**EXERCISE GOAL**
Skip the pictures. Retype exactly, and only, the lines between the line holding "This screenshot has width=422, height=316." and the last line below, inclusive.

──────── DATA FOR PROCESSING ────────

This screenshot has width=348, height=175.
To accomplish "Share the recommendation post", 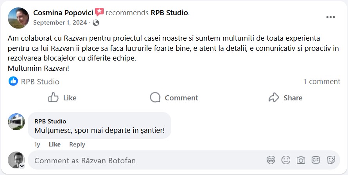I will click(285, 98).
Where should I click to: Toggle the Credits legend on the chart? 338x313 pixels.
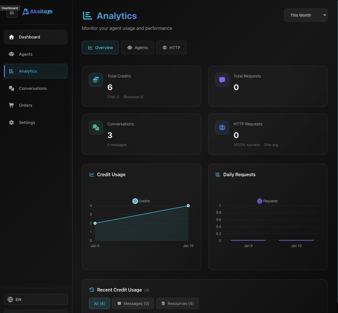click(x=141, y=201)
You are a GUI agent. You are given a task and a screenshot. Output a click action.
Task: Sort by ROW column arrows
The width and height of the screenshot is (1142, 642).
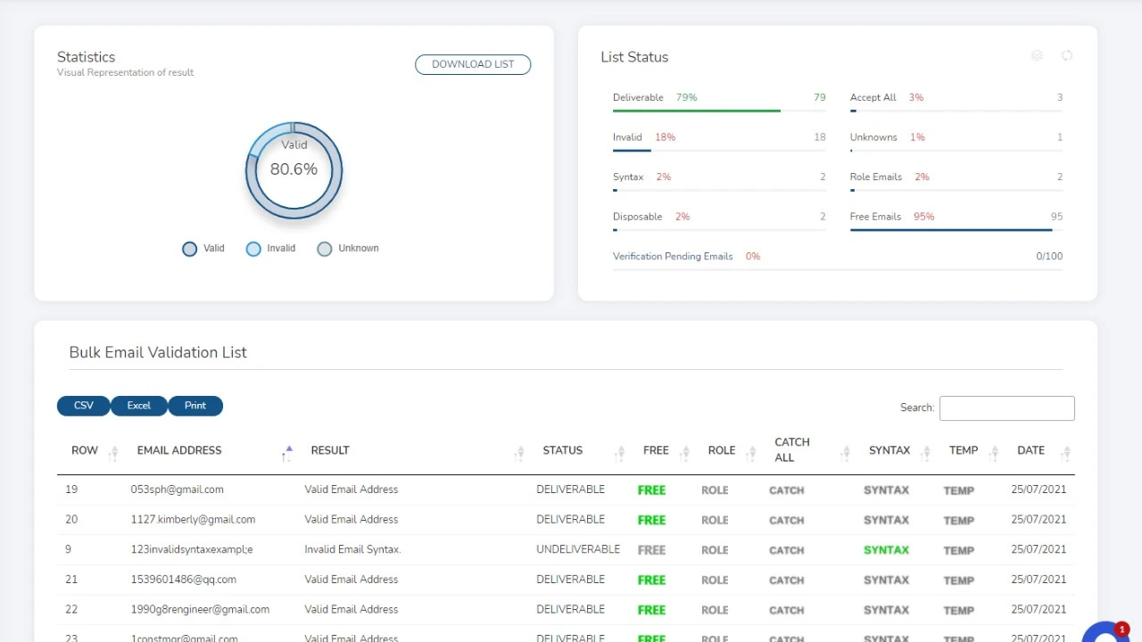pos(113,454)
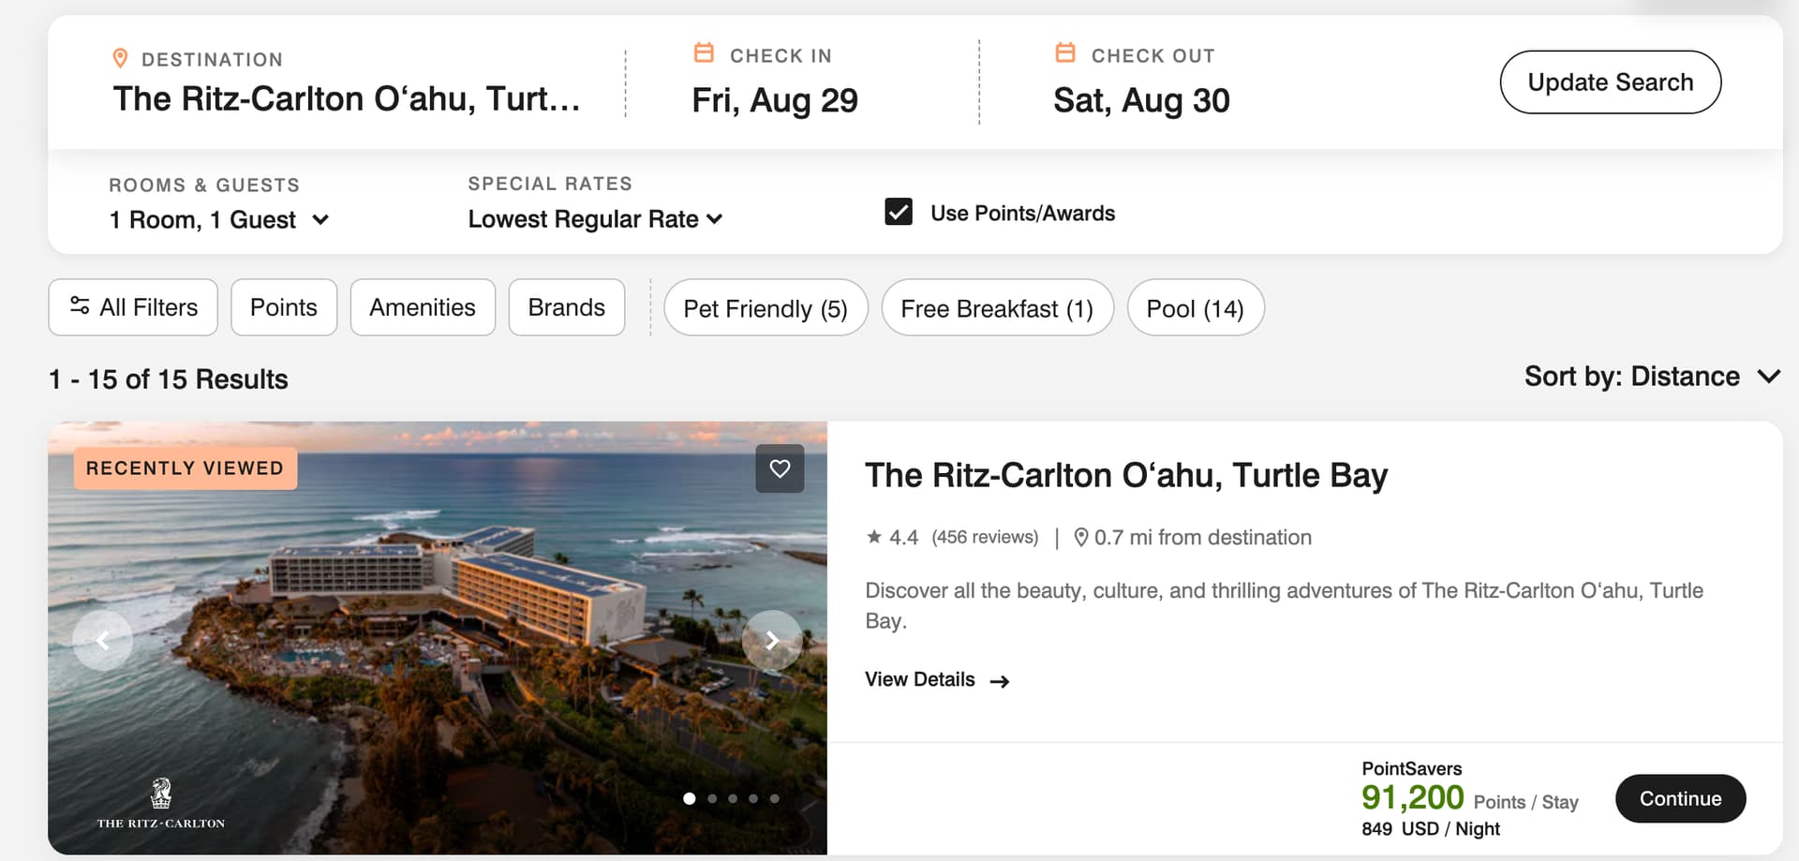
Task: Click the View Details arrow icon
Action: pyautogui.click(x=1000, y=681)
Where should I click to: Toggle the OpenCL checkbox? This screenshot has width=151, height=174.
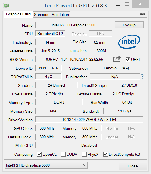39,154
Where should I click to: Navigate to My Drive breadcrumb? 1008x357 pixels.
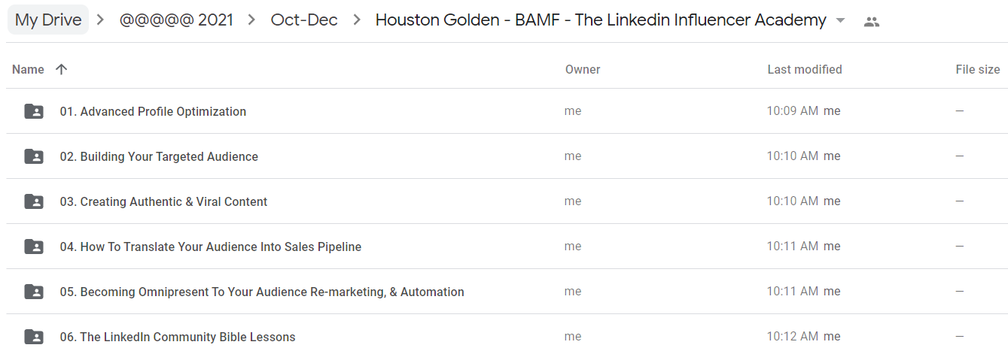[48, 20]
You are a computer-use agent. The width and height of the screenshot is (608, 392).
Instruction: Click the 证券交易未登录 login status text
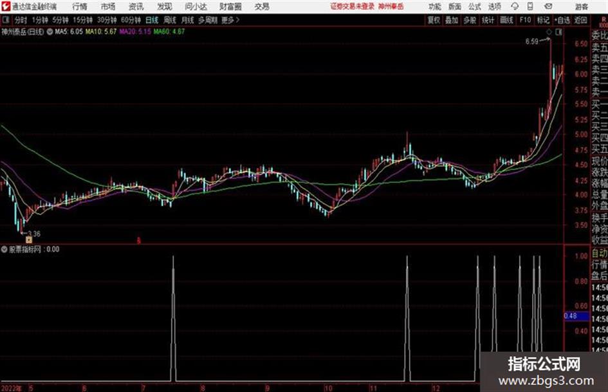point(353,6)
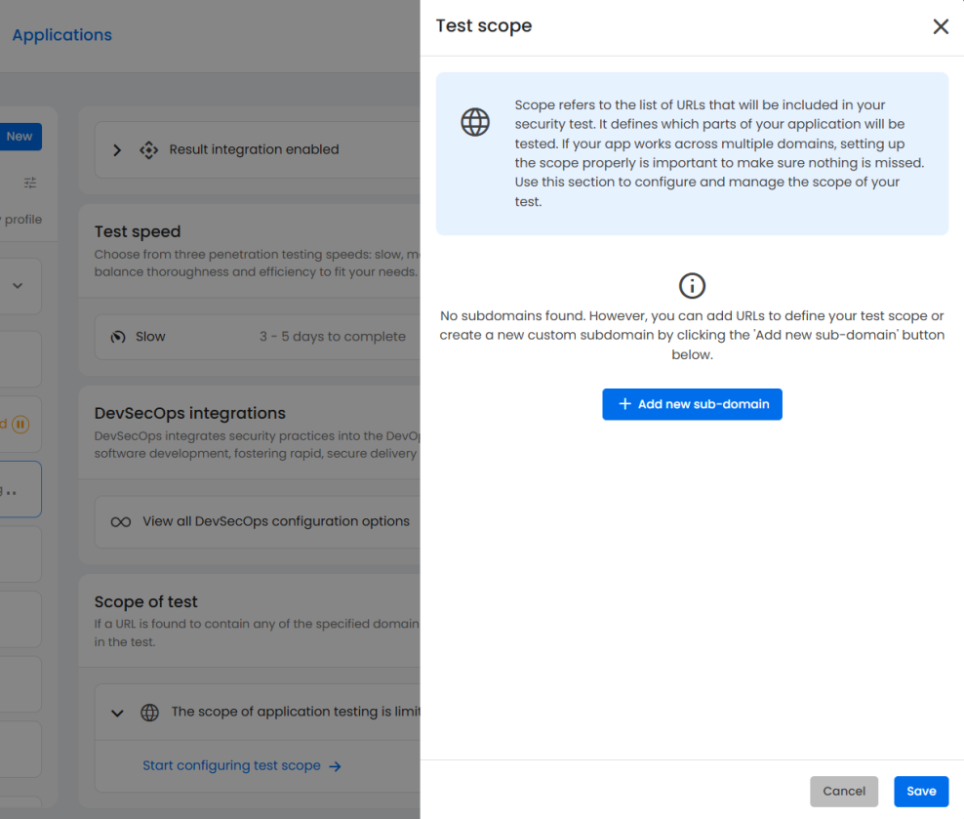Click Add new sub-domain
This screenshot has height=819, width=964.
[692, 403]
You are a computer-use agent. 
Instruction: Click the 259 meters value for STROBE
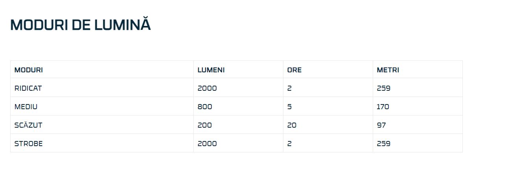tap(383, 144)
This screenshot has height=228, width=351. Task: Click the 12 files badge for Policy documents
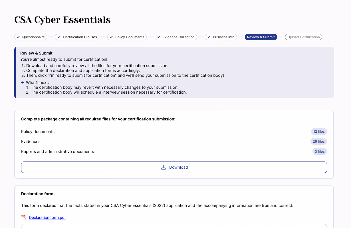click(319, 131)
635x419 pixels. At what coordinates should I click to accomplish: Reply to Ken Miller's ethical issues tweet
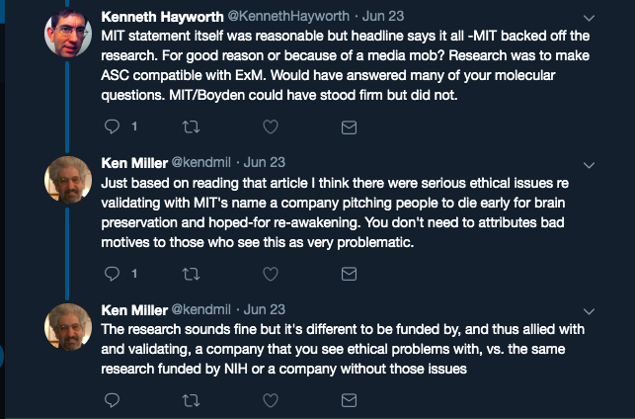[113, 274]
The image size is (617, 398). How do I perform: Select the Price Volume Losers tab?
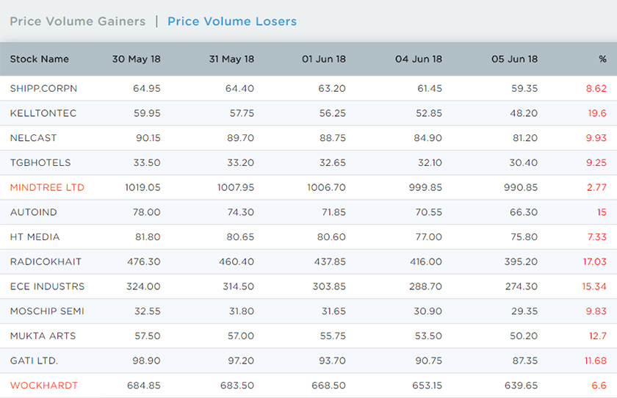click(232, 21)
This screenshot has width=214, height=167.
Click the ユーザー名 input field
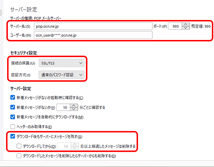[x=93, y=35]
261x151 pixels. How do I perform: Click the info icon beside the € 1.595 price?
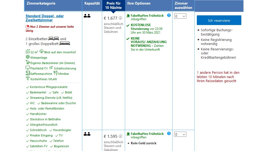(x=121, y=136)
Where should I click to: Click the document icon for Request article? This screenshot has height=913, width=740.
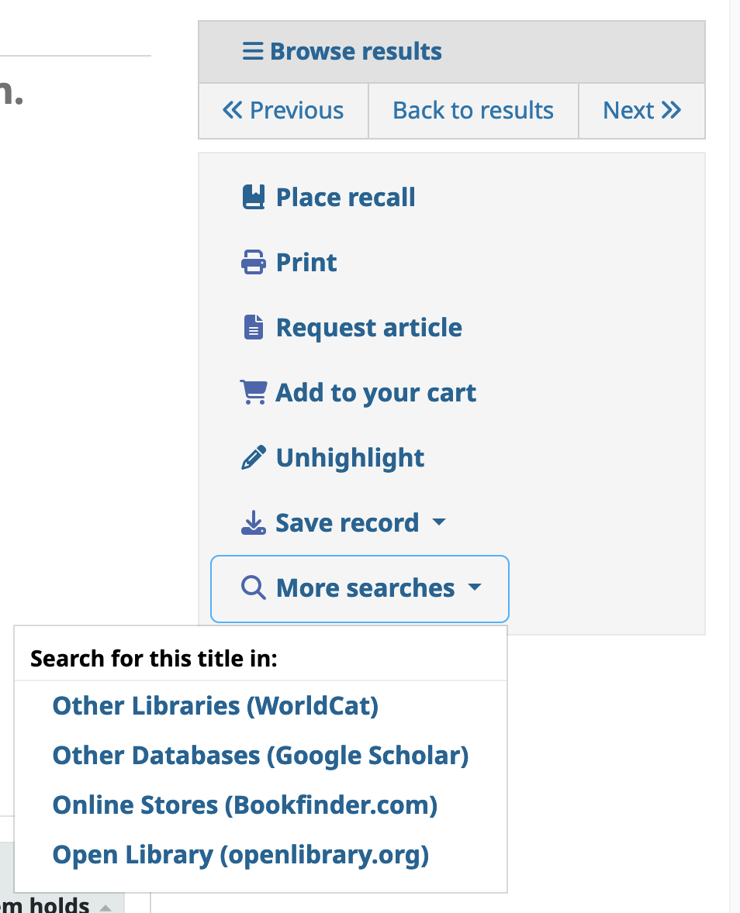[254, 328]
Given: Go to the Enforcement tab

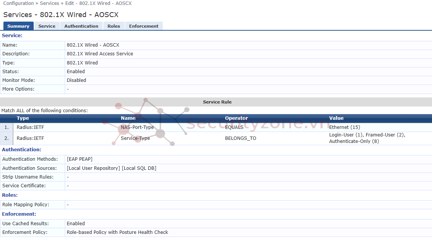Looking at the screenshot, I should point(143,26).
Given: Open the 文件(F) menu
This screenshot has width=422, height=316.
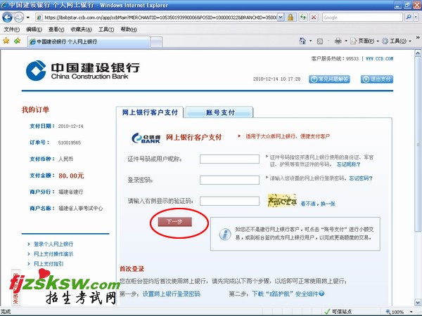Looking at the screenshot, I should (x=12, y=29).
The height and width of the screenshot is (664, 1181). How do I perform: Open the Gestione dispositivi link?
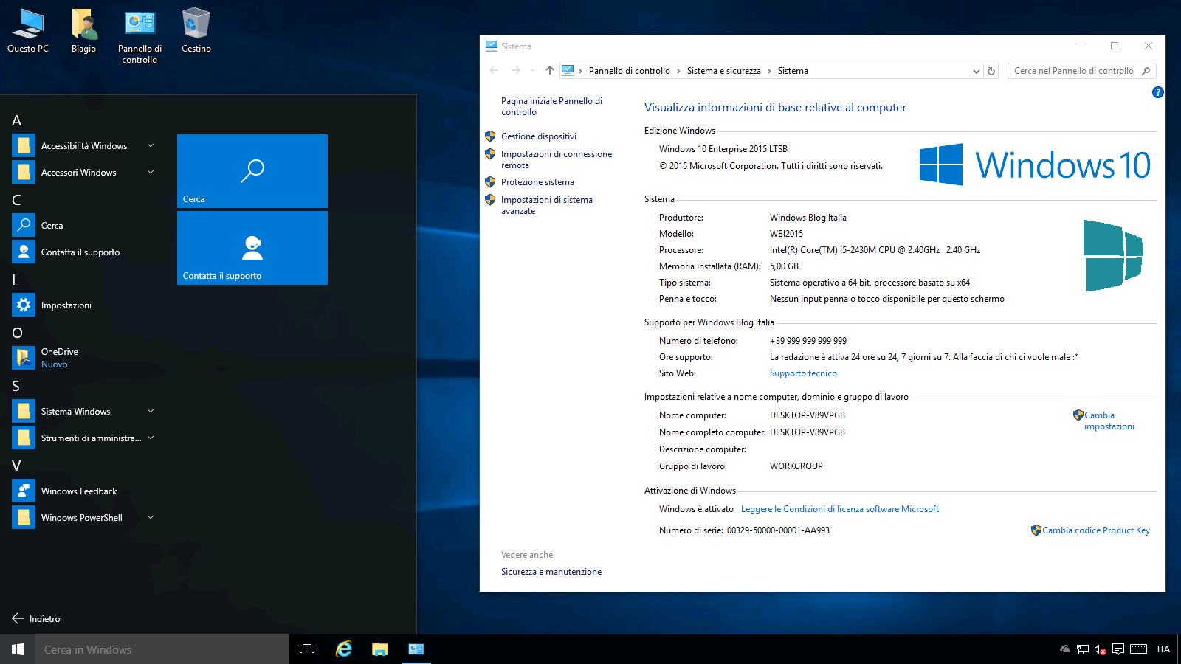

────────

**RESULT FOR THIS TASK**
This screenshot has width=422, height=316.
Looking at the screenshot, I should (x=12, y=29).
The height and width of the screenshot is (664, 1181). How do I perform: Open the Gestione dispositivi link?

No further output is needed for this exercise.